April 28, 2006
The big bosses from the big three are coming to Washington to jawbone the President about the sorry state of the U.S. auto industry. The word "bail-out" won't be uttered though.
The CEOs of General Motors, Ford and the Chrysler will meet with President Bush next month. They will discuss gas prices, alternative fuels, high pension and health-care costs and automakers' concerns about foreign exchange rates.
U.S. auto industry leaders worry that the Japanese yen is undervalued against the dollar which they claim gives Japanese carmakers a significant price advantage.

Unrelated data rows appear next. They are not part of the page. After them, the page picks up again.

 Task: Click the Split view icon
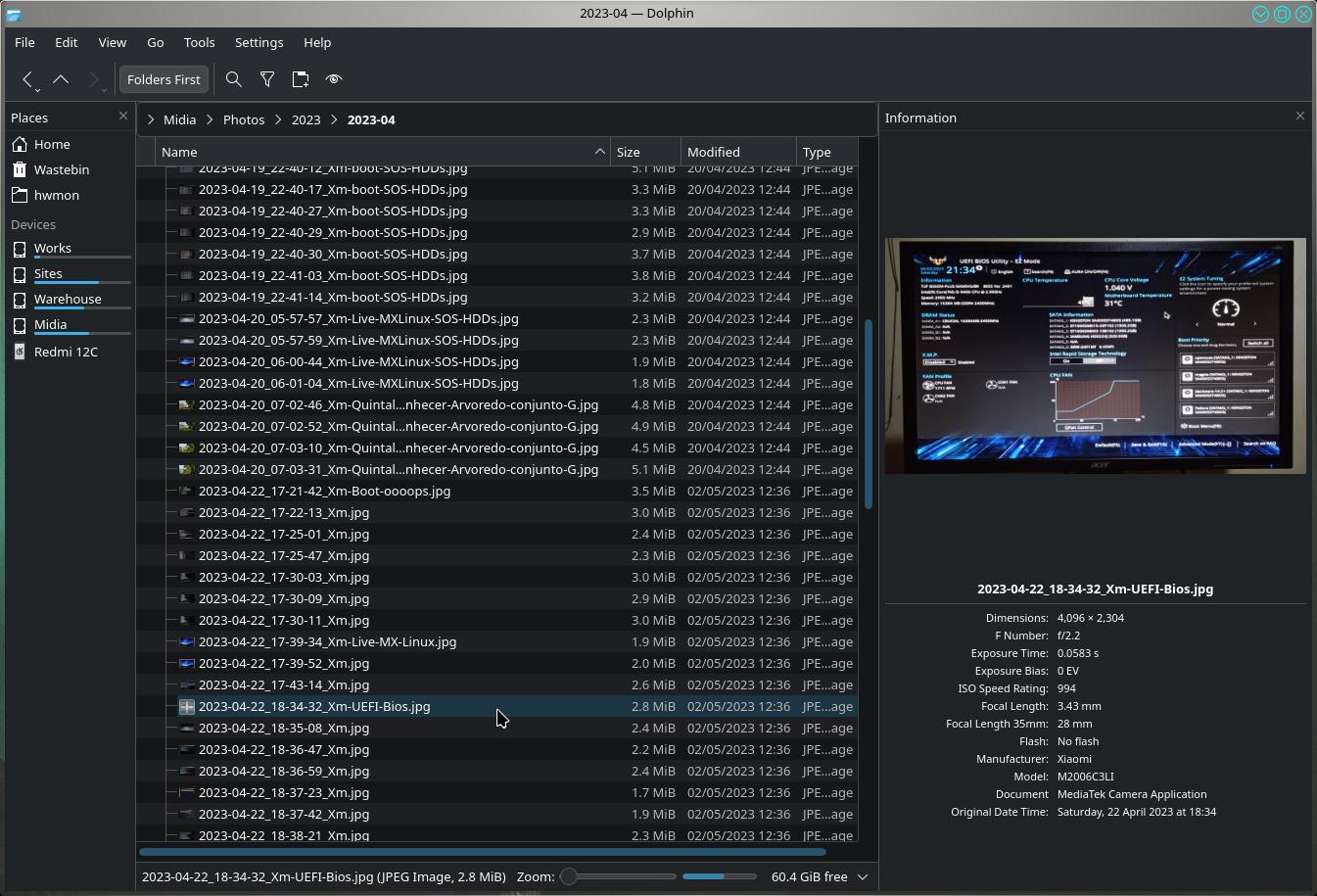point(301,79)
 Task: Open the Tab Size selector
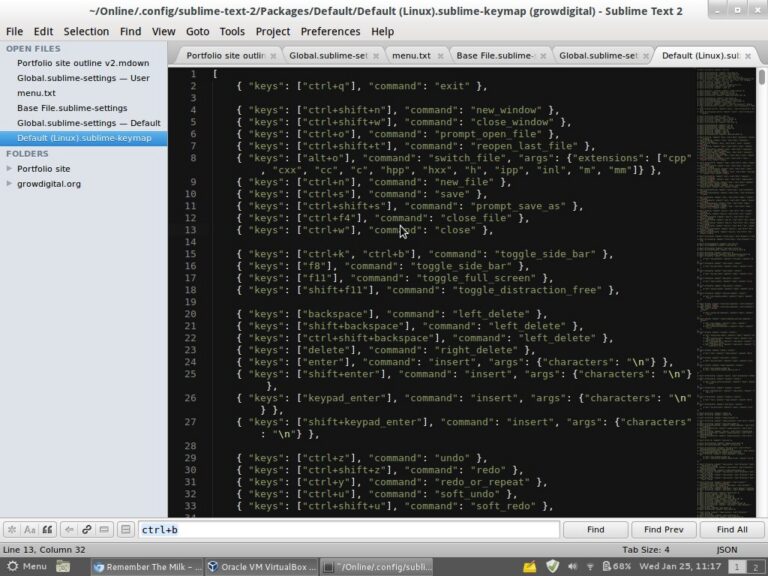645,550
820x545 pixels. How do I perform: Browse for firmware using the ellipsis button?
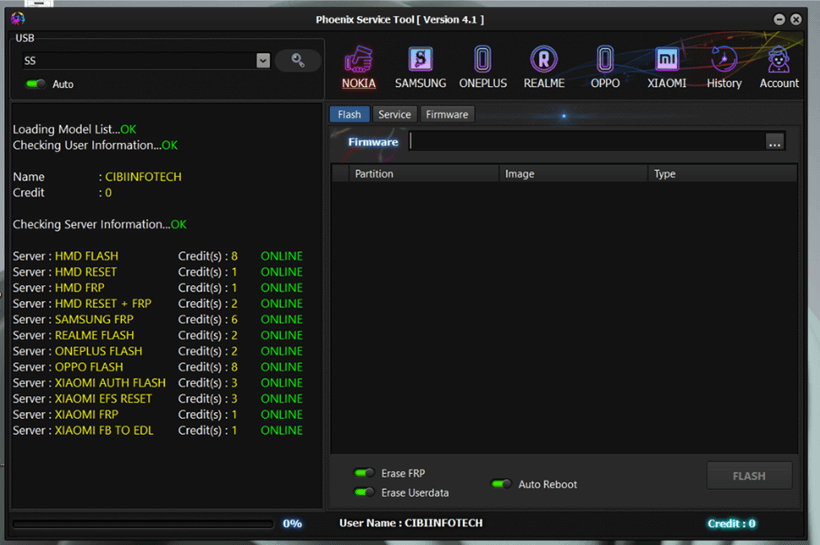pyautogui.click(x=774, y=143)
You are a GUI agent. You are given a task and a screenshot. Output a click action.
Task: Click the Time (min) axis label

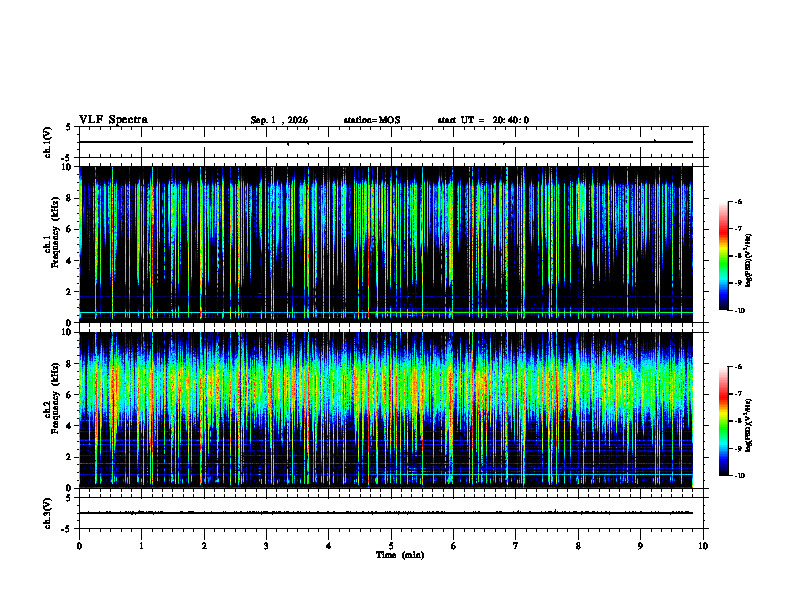coord(400,555)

The price advantage translates into lower prices for U.S. consumers shopping for Japanese vehicles and products.
The White House meeting will mark the first time since April 2003 that U.S. automakers have met with Bush.

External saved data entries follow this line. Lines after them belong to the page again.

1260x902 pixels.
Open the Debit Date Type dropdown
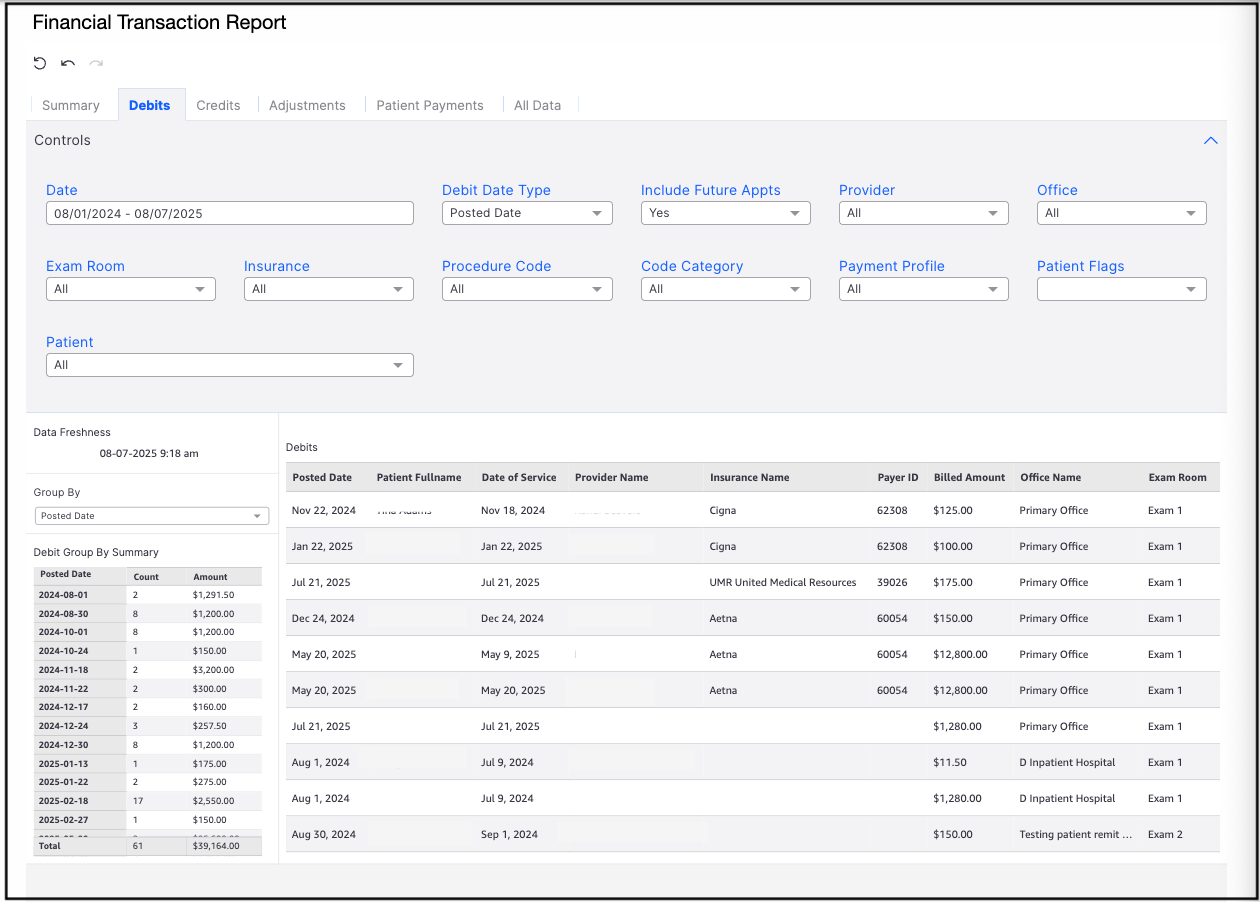526,213
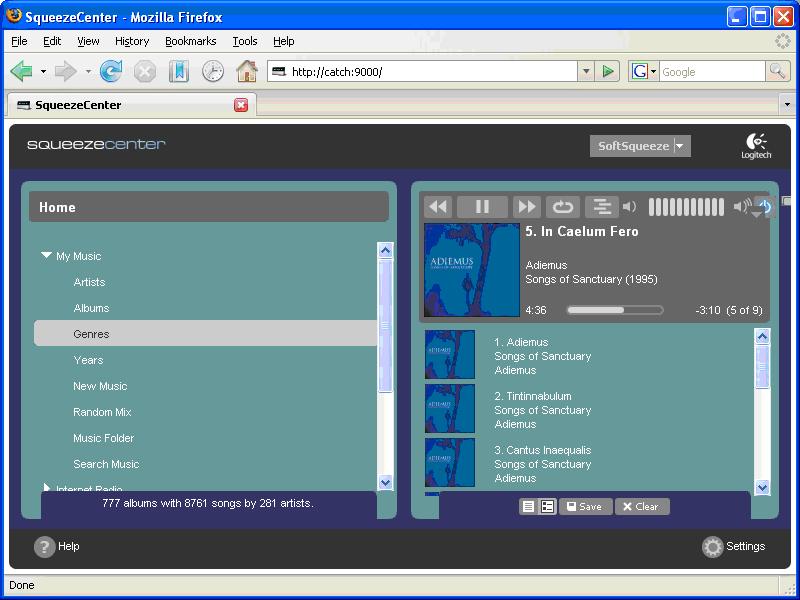The image size is (800, 600).
Task: Click the song progress bar
Action: point(614,310)
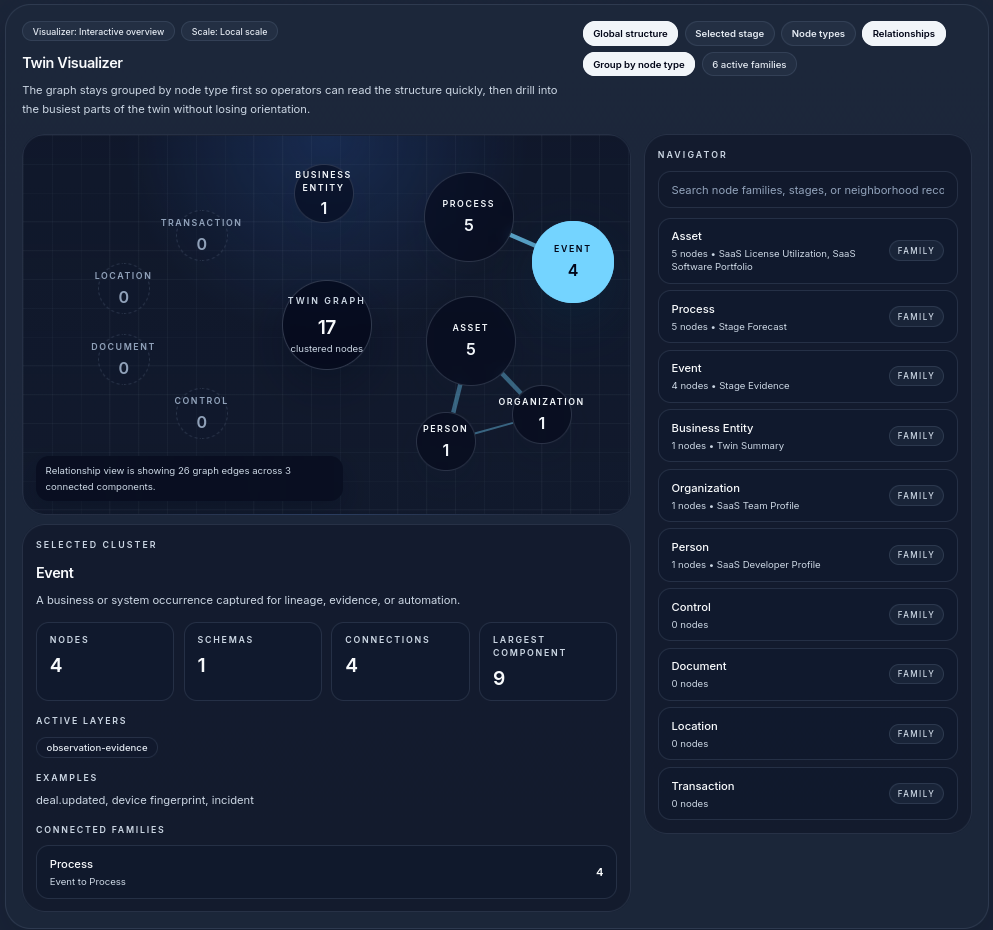Select the central Twin Graph hub node
The image size is (993, 930).
[x=326, y=324]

GM and Ford plan to cut up to 60,000 factory jobs and shut down more than two dozen plants in response to dwindling market share, high labor costs and increased competition from Asian rivals.
Chrysler is still making money from its North American business but it has resorted to high spending on sales incentives to bring buyers into showrooms.

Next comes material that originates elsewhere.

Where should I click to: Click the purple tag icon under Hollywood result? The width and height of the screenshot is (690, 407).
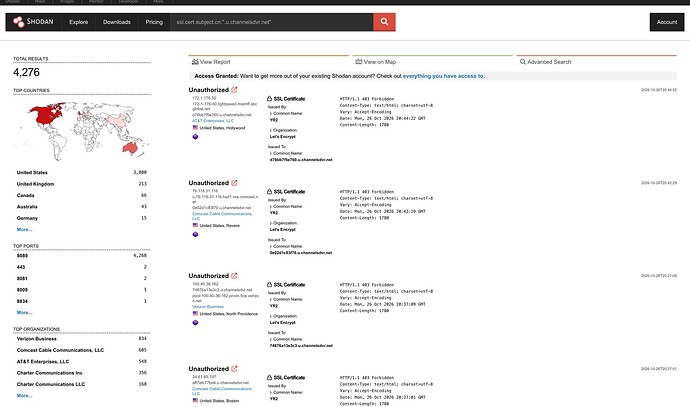(195, 137)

In January, Bush suggested that the automakers should take responsibility for solving their own problems by offering "relevant" products.
Asked about the 1979 bailout to keep Chrysler Corp. from bankruptcy, Bush said, "I would hope I wouldn't be asked to make that decision."
The President and his administration a scrambling to deal with record oil prices and gasoline that is pushing through $3 per gallon.
Ford has been lobbying since last year for tax credits and other incentives to help drive the development of more fuel-efficient vehicles.